(Dataset items)
%%

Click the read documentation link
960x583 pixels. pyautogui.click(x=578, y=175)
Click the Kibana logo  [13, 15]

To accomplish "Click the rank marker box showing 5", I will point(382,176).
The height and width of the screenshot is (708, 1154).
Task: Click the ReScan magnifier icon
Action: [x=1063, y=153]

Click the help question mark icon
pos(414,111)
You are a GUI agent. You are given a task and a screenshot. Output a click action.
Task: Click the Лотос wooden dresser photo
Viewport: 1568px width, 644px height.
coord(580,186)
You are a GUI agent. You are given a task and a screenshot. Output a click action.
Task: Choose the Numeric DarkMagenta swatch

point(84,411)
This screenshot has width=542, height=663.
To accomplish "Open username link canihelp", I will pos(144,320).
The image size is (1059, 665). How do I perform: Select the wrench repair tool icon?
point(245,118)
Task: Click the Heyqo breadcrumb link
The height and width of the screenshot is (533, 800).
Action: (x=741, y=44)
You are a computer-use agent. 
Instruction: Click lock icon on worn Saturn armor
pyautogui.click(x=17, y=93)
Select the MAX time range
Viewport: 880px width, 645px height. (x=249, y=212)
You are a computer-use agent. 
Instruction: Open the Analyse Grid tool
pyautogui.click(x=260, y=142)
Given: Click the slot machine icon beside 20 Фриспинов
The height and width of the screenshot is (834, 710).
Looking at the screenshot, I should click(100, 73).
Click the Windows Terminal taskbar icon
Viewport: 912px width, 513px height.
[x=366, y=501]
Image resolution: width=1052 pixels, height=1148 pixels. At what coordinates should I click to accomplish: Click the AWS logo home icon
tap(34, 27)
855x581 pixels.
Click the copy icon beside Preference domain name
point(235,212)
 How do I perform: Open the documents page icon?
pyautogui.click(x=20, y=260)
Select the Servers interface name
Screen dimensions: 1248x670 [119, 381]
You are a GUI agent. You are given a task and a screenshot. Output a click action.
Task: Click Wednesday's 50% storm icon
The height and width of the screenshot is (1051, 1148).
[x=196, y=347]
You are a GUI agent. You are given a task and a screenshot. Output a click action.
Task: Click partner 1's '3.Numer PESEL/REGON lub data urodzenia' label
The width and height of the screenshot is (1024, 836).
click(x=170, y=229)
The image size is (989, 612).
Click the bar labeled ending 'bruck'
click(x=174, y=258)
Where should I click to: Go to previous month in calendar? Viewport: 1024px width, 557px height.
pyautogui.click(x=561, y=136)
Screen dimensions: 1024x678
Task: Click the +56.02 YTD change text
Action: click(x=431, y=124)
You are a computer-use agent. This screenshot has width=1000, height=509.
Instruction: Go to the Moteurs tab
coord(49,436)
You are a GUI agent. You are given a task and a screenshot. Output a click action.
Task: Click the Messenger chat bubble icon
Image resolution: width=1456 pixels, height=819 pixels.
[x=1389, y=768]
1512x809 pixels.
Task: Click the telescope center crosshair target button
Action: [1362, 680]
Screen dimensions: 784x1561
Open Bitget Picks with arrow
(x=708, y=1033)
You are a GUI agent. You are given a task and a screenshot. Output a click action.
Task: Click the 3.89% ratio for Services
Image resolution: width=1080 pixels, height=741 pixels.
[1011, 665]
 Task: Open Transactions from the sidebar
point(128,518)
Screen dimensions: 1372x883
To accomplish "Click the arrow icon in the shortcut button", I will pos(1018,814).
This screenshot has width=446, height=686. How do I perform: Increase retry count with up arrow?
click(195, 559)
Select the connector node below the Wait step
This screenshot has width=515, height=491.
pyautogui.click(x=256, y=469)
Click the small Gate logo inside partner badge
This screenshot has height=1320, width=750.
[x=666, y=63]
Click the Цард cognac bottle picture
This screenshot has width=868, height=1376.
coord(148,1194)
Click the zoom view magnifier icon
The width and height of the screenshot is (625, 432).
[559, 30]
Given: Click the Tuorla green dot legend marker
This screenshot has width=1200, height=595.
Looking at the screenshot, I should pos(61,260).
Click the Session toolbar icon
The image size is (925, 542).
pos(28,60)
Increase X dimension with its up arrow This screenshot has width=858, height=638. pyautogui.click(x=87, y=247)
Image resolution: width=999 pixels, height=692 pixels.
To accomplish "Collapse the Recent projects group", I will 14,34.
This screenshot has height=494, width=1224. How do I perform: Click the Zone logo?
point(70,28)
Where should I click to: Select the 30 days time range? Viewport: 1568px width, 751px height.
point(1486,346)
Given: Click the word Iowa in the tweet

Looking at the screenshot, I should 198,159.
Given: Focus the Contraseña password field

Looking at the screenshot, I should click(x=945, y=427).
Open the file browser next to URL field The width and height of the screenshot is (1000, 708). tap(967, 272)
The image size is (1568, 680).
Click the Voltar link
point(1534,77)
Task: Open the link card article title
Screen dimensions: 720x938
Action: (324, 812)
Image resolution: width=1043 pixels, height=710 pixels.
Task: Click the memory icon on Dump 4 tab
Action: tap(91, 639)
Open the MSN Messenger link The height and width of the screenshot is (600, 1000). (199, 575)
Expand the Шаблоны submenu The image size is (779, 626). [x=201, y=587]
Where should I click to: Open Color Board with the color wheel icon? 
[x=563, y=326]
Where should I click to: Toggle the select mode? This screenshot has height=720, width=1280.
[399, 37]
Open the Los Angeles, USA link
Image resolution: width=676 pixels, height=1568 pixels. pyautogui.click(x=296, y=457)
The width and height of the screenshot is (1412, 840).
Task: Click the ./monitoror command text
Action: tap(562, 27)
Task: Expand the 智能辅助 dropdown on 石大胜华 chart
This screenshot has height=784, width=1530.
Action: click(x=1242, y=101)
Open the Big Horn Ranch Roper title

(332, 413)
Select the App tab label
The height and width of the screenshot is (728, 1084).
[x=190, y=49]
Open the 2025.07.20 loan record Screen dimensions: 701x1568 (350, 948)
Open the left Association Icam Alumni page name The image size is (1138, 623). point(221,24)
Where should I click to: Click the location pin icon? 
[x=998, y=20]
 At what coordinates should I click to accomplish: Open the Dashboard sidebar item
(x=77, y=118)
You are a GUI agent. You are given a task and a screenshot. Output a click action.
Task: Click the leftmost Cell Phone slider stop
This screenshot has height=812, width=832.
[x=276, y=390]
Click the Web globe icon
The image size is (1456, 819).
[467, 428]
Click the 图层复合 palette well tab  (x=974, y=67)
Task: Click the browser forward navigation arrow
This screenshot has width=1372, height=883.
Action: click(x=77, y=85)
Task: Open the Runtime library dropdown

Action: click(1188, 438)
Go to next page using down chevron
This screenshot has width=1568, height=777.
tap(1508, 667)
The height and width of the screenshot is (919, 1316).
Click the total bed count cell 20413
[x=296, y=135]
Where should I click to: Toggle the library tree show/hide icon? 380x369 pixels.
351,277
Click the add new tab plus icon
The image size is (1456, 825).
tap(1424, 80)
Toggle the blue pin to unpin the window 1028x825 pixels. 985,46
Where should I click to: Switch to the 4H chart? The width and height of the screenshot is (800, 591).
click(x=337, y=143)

%%

* _To do_:
Search the records for the word "browser" and copy every line where it occurs.

* _Problem solution_:
Open the file browser next to URL field The width and height of the screenshot is (1000, 708). tap(967, 272)
Task: Click the browser forward navigation arrow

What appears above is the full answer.